To seed or not to seed, that is the question. Spring is a great time to over seed an existing lawn. Sunshine is abundant in those normally shady spots and springtime rains assure an adequate supply of moisture. Spring is also the only time you can control crabgrass with a organic or chemical pre-emergent . Unfortunately, seeding and crabgrass control don’t mix. Typical pre-emergent inhibits all grass production, good or bad.
Step 1: If you can’t decide between over seeding or crabgrass control, try Tupersan/Siduron. It is the only chemical on the market today which can selectively inhibit crabgrass germination while allowing fescues and other cool season grasses to grow. Siduron is the active ingredient found in Scott’s Step One for Seeding and Starter Fertilizer with Crabgrass Control. These products must be applied during or immediately following seed application. Left undisturbed, Tupersan/Siduron can control crabgrass for up to five weeks. Relatively new to the market, Tupersan/Siduron is a rather costly, but effective, means of chemical crabgrass prevention.
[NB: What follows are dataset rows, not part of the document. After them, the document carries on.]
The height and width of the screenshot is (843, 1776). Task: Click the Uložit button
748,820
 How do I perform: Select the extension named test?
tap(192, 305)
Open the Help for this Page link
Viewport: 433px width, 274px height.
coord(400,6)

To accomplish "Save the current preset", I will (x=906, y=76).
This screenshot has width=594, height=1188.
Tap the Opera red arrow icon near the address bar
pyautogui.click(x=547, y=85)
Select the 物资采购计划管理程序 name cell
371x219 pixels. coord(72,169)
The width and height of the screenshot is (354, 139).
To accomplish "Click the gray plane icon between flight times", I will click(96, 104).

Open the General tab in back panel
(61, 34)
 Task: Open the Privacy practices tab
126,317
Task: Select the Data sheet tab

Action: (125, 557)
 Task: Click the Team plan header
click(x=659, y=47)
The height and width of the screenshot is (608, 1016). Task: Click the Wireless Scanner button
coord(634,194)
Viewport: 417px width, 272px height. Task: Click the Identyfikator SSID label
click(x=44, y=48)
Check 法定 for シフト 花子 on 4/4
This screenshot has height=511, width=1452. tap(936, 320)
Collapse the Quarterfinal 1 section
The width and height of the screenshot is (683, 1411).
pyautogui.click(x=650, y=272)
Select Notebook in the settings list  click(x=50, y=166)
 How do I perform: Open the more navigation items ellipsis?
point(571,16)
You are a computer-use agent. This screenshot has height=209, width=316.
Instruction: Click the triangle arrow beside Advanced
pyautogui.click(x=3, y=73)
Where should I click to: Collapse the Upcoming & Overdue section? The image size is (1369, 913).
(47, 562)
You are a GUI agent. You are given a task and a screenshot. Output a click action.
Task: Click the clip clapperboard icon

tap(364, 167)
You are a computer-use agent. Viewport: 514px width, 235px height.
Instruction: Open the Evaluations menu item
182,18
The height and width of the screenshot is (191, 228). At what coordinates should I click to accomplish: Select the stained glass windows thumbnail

Step 2: A slightly less costly and environmentally friendly pre-emergent, available at local hardware stores and garden centers, is corn gluten. Corn gluten is a byproduct of the corn milling process and works as a pre-emergent, while providing an excellent source of nitrogen for existing plants. Corn gluten inhibits seed germination and prohibits root production on new plants for up to six weeks. Apply 10 – 20 pounds of corn gluten per 1000 sq ft of lawn, water lightly and allow the lawn to dry completely.
Infrequent watering and bi- annual application will enhance corn gluten’s ability to insure a chemical free, weed free, thick, luscious lawn.
Step 3: Crab grass seeds begin to germinate when soil temperatures rise above 50 degrees Fahrenheit. Pre-emergent, including Tupersan/Siduron and corn gluten, should be applied before the forsythia bushes are done blooming. If lilac bushes are in full bloom, it is probably too late to use a pre-emergent for crabgrass control.
Step 4: Pre-emergent is activated through hydration. Once pre-emergent has been applied, water the lawn with a fine soft spray. After its initial wetting, excessive rainfall or continued watering will inhibit the pre-emergent’s ability to restrict weed growth.
Step 5: Pre-emergent acts as a protective barrier on top of the soil. Raking, scratching or in any way disturbing the ground in the weeks following pre-emergent application will ultimately compromise its effectiveness.